熊本大学は12月14日、ヒト成人骨髄細胞から半永久的に増殖し、赤血球へと分化する能力を有する不死化赤芽球細胞株「ELLU細胞」を樹立したことを発表した。

同成果は、熊本大 国際先端医学研究機構の三原田賢一特別招聘教授を中心とした、日本赤十字社 中央研究所、スウェーデン・ルンド大学らの研究者も参加した国際共同研究チームによるもの。詳細は、日本ヒト細胞学会が刊行する英文学術誌「Human Cell」に掲載された。

近年、日本を含む多くの国で輸血用の血液が不足する状態が続いているほか、献血によって集められた血液であっても、ウィルス感染などによる汚染の危険性があり、より安全かつ安定的な輸血用血液の供給が求められている。

この状況の打開のために、体外で赤血球を作り出して輸血に用いる方法などが考えられている。

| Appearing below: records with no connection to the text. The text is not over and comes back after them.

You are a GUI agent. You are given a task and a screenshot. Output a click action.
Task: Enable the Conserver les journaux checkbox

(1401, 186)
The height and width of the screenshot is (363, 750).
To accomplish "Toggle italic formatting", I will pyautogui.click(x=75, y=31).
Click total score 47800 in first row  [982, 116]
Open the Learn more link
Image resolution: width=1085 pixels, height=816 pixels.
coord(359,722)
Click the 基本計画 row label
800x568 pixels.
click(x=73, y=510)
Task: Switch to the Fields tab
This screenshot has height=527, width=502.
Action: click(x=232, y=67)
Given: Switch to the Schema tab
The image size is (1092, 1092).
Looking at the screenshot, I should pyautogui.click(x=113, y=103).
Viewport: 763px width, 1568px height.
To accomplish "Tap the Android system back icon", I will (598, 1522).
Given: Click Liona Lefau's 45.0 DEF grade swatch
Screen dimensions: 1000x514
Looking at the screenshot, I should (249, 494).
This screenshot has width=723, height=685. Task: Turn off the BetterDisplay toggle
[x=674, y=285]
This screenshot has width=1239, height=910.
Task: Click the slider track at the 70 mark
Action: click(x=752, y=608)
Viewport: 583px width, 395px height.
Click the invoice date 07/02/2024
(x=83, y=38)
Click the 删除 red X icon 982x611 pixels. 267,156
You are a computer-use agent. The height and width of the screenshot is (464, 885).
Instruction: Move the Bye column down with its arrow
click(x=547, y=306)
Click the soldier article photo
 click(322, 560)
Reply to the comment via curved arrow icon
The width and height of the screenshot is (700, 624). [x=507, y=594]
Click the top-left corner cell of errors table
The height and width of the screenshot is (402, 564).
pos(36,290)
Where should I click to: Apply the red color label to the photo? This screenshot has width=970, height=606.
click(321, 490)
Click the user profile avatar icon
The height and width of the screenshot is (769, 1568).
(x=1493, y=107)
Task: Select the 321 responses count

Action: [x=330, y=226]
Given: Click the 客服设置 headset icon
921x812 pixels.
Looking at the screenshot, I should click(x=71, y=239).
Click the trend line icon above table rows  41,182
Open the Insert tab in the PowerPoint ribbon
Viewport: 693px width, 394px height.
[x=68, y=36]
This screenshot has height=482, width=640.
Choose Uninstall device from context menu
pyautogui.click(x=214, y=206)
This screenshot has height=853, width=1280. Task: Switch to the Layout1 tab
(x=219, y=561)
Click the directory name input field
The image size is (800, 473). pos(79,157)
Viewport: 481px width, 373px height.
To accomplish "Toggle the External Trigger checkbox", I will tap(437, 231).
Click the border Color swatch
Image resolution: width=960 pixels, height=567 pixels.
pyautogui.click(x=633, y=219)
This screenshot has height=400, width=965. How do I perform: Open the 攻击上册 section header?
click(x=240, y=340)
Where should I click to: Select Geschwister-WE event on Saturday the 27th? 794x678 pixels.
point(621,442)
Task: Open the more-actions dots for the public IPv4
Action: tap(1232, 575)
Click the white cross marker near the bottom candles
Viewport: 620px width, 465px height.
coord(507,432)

これまで、大量の赤血球を人工的に作製ことを目指し、臍帯血や骨髄などに含まれる「造血幹細胞」用いる方法が研究されていた。しかし、造血幹細胞は稀な細胞であることから、輸血で必要とされるだけの赤血球を作製することが困難だったという。

そのため現在は、赤血球になる手前の幼若な細胞である「赤芽球」を“不死化”した細胞(細胞株)を樹立し、半永久的に増殖させることで、赤血球を大量に作製する方法が試されるようになってきた。

  • ELLU細胞

    不死化赤芽球細胞株を使った輸血医療のイメージ (出所:熊本大プレスリリースPDF)

三原田特別招聘教授もそうした研究者の1人で、同氏の研究チームは今回、ヒトの骨髄に含まれる造血幹細胞から誘導した赤芽球に「ヒトパピローマウィルス」(HPV)の持つ「E6/E7遺伝子」を導入することでELLU細胞を樹立。すでにELLU細胞は1年以上にわたって安定した増殖を続けており、不死化され培養可能な細胞集団、すなわち細胞株であると判断されるとしている。

これまでは増殖中の赤芽球細胞株に分化・成熟を促し、赤血球にするためにはHPV-E6/E7遺伝子の働きを止める必要があると考えられてきたという。実際、過去に樹立された細胞株には、遺伝子の働きを調節するスイッチが組み込まれていた。しかしELLU細胞ではこのスイッチを使わず、より単純な仕組みで不死化が行われた。それにも関わらず、培養条件を変えるだけで分化が起こり、ヘモグロビン合成や核の凝縮などの赤芽球分化で起こる現象が観察され、中には核を放出(脱核)して、より成熟した細胞へ変化するものも確認されたという。

  • ELLU細胞

    分化するELLU細胞。(a)分化する前のELLU細胞。(b)分化を開始し、核が凝縮したELLU細胞。(c)脱核中のELLU細胞。(d)脱核が完了したELLU細 (出所:熊本大プレスリリースPDF)

これらの結果から、ELLU細胞の性質は均一ではなく、異なる分化能力を持つ細胞が混在していると考えられたことから、もととなるELLU細胞を1つひとつの細胞に分けてから、個別に増殖させる作業(クローニング)を行ったところ、同じドナー(成人骨髄)からクローンELLU細胞が10種類以上得られたという。

ELLU細胞は、成体型ヘモグロビンを作っている成人骨髄から樹立されたにもかかわらず、多くのクローンで胎児型ヘモグロビンを合成しており、成体型ヘモグロビンを合成しているクローンはむしろ少数だったことが観察されたほか、そうした分化前から成体型ヘモグロビンを持つELLU細胞クローンは、分化の誘導に伴いすぐに壊れてしまうことが確認された一方で、胎児型ヘモグロビンを持つELLU細胞クローンは、培養の条件を変えると次第に成体型ヘモグロビンを作るようになり、壊れる細胞の割合も低いことも確認されたとする。

  • ELLU細胞

    ヘモグロビンの型の違いによるELLUクローンの成熟の違い (出所:熊本大プレスリリースPDF)

なお、ELLU細胞から完全な赤血球ができる割合は、まだ高くないと研究チームでは説明しており、今後は、今回の成果をもとに、より詳しい遺伝子発現比較などを行うことで、さらに赤血球を作る能力が高い細胞株を樹立したり、赤血球への分化効率を高めたりする研究につながることが期待されるとしている。ELLU細胞は今後、理化学研究所 バイオリソース研究センター(理研セルバンク、茨城県つくば市)から入手可能になる予定だという。